== KUTIPAN TEKS ==

========================

Kalau dibilang sudah banyak orang faham dan mafhum tentang situasi kondisi negeri kita sekarang ini, mungkin banyak yang mengatakan ya. Namun, bila ditanya bagaimana kira2 potret manusia Indonesia dan negeri kita ke depan, ini masih mengundang tanya. Terus terang orang luar pun masih banyak yang bertanya sebagai bahan rujukan mereka tentang terkait hal ini. Masuk akal. Mengingat manusia Indonesia serta negeri ini kini sedang mengalami fase-fase perubahan ataupun transisi yang berlangsung dengan begitu cepat, acap kali diselang-seling dengan berbagai kekagetan2, keprihatinan dan perasaan2 lainnya. Mungkin mirip kalau kita nonton film2 Holywood. Ada kadang2 perasaan tegang, gembira, rileks, bingung, ngga ngerti, kocak, lucu, apatis, skeptis, prihatin, sedih, serem, mengerikan, biadab, dll.

========================

== DAFTAR CATATAN ==

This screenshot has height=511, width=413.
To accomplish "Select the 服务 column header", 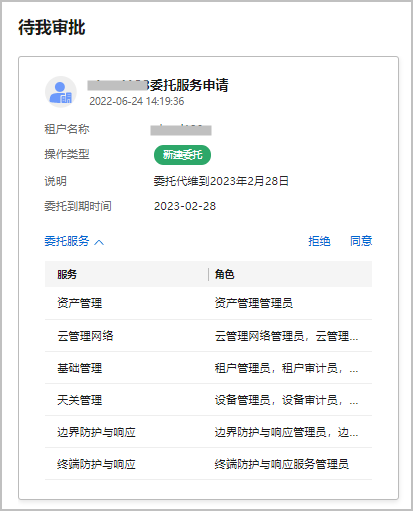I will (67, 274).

========================

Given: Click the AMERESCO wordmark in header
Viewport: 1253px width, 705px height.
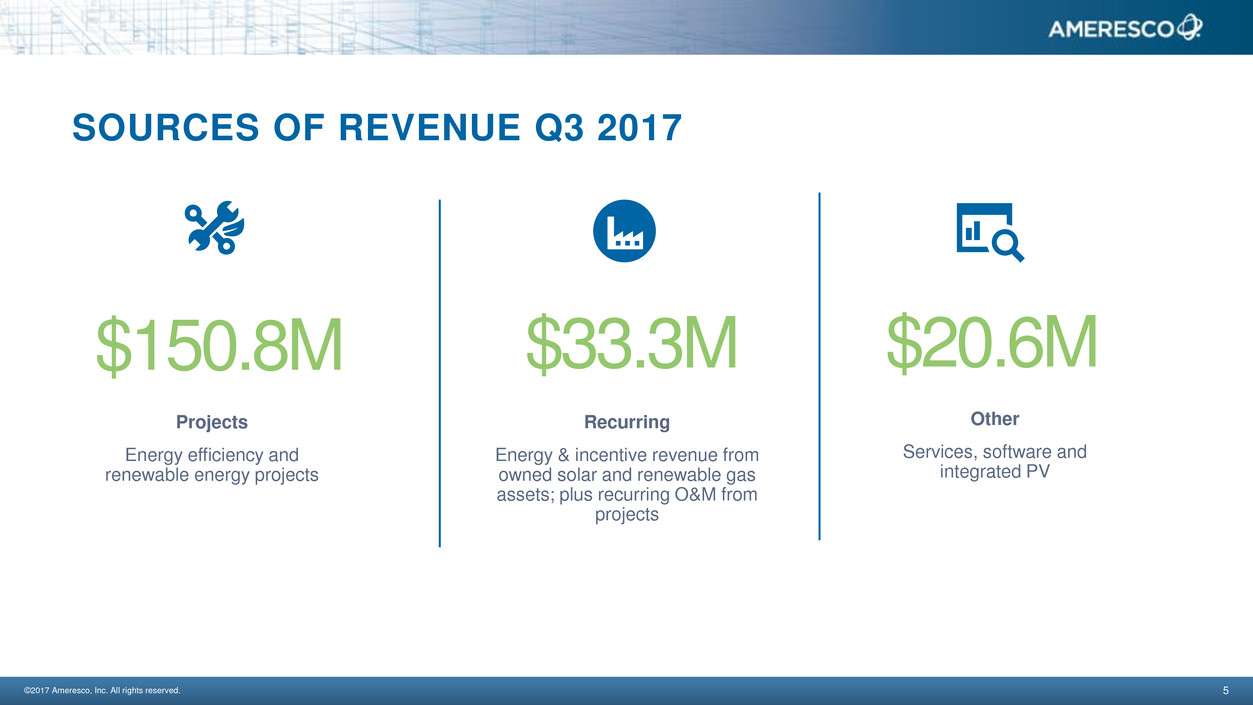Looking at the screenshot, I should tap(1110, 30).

========================

== YANG HARUS DIKERJAKAN ==
a. Ringkaslah teks tentang masa depan manusia dan negeri Indonesia di atas dalam dua kalimat.
b. Tolong sebutkan berapa baris catatan yang memuat string "height". Huruf besar dan kecil dibedakan, dan jawab dengan angkanya saja.
Teks dan catatan di atas diambil dari sumber yang berbeda.

== JAWABAN TUGAS ==
a. Banyak orang mungkin sudah memahami kondisi negeri ini sekarang, tetapi gambaran manusia Indonesia dan negeri ini ke depan masih mengundang tanya, termasuk bagi orang luar. Sebabnya, manusia dan negeri ini sedang melewati fase perubahan atau transisi yang sangat cepat dan sering diselingi kekagetan, keprihatinan, serta berbagai perasaan lain, mirip pengalaman menonton film.

b. 2